Auch an diesem Mittwoch geht es um den Tod von Salih und die Betroffenheit, die er auslöst. Doch immer stärker tritt die Wut über den Alltagsrassismus und die soziale Perspektivlosigkeit in den Vordergrund. Und das Gefühl, ausgeschlossen zu sein: "Wenn du irgendjemanden gefragt hast, was habt ihr denn für ne Forderung, haben sie gesagt, wir haben keine Forderungen, wir sind nicht politisch. Und direkt hinterher sagen sie, was ist das für eine Schweinerei, dass wir so schlecht behandelt werden, dass wir keine Ausbildungsplätze kriegen - und vor allem: dass die Leute uns nicht als Kalker wahrnehmen. Das war wirklich ganz stark: ,Wir wollen als Teil der Bevölkerung hier wahrgenommen werden, wir sind Kalker.'"

Einige Gruppen versuchen, Einfluss auf die OrganisatorInnen der Proteste zu nehmen, Michael Barg beobachtet eine salafistische Gemeinde und eine Gruppe stark verschleierter Frauen. Beide versuchen, die religiösen Elemente zu verstärken. Auch Gangs aus dem Stadtteil sind da. Sie stehen am Rand und checken, was passiert. "Ab und zu sind Einzelne zu den jungen Männern, die was zu melden hatten, rüber gegangen und haben konferiert", erinnert sich Michael Barg. "So wie wir das auch gemacht haben und wie die verschleierten Frauen das auch gemacht haben. Es war wirklich ein Kampf um Einfluss. Aber die Jugendlichen haben sich sehr schlau verhalten. Sie haben alle Einflussversuche ,zugelassen', allen gesagt, schön, dass ihr da seid. Aber sie haben ihren Protest nicht aus der Hand gegeben, niemanden zu nah an sich heran gelassen."

Im Stadtteil lösen die Aktionen der Jugendlichen eine breite Solidarisierung der migrantischen Bevölkerung aus, die sich auf die Seite ihrer Kinder schlägt. Die deutsche Bevölkerung hält sich fern, auch der Großteil der Linken, FernsehreporterInnen reden Bedrohungsszenarien herbei, und in den Kommentarspalten von indymedia häufen sich zynische Bemerkungen nach dem Motto "Ein Kleinkrimineller hat gekriegt, was er verdient hat."
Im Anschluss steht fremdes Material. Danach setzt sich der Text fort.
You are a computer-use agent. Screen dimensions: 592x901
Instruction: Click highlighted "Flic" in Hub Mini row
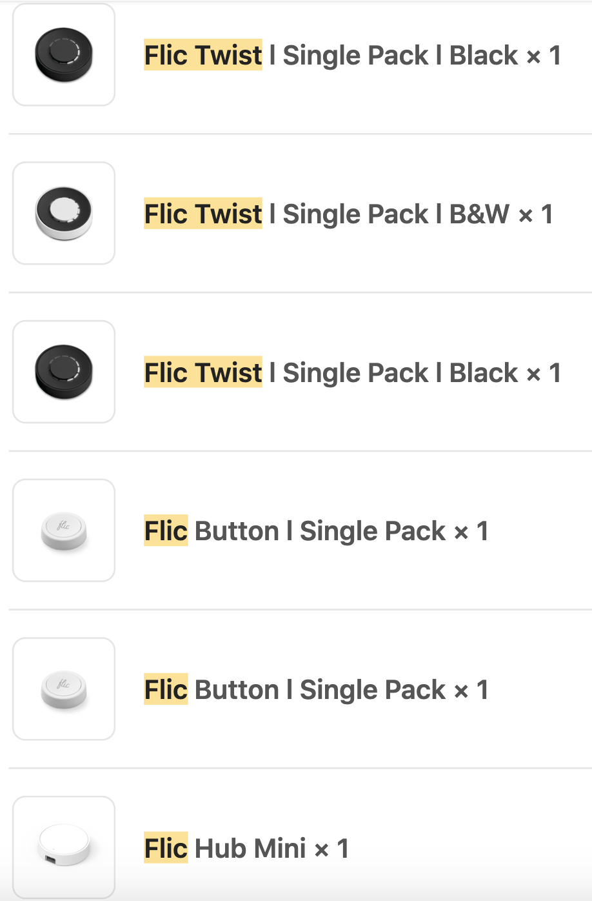(166, 848)
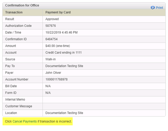168x131 pixels.
Task: Click the empty Internal Memo field
Action: click(104, 100)
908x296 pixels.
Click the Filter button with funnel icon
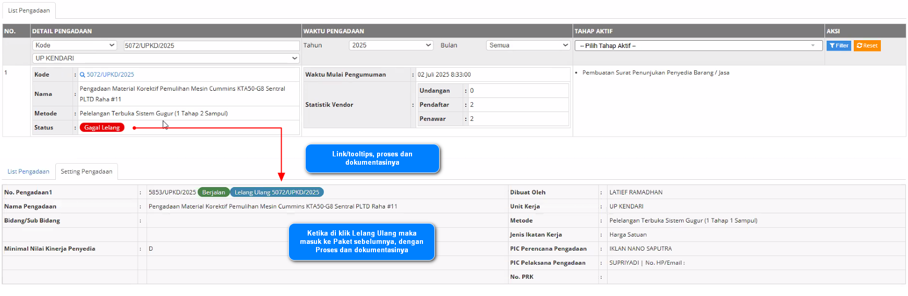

Auch das ist eine Parallele zu den Ereignissen in England: Die Geschichte des Jugendprotests in Köln-Kalk dokumentiert, wie wenig die Linke zu den Konflikten des Alltags zu sagen hat. Spontane Empathie ist eine Seltenheit geworden, ein Verständnis dafür, wie sich Rassismus und soziale Fragen im Alltag mischen, existiert allenfalls theoretisch. Weil viele Linke sich daran gewöhnt haben, sich selbst nicht als Teil der Gesellschaft zu sehen, sondern sich lieber als ihr Gegner in Szene setzen, sind ihnen Forderungen nach Anerkennung und Inklusion suspekt. Doch wenn Linke Desinteresse demonstrieren, weshalb sollte man mit ihnen sprechen, anstatt mit Gangs oder religiösen Kräften?
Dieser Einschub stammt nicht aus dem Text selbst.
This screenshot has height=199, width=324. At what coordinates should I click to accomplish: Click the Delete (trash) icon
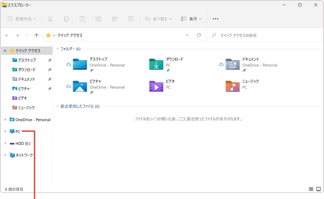[x=130, y=19]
"Die meisten Linken haben es verlernt, ihre Nachbarn als Nachbarn zu begreifen", meint auch Michael Barg, "als Leute, mit denen sie zusammenleben und für deren Probleme sie sich interessieren. Höchstens fällt ihnen noch ein, ein Flugblatt zu verteilen, auf dem steht, wie man die Gesellschaft eigentlich kritisieren sollte. Aber darum geht es nicht, die Jugendlichen haben um Würde und Anerkennung gekämpft. In so einem Moment kannst du dich nicht hinter einem Flugblatt verstecken, sondern du musst dort hingehen, dabei sein - und dann mit den Leuten reden."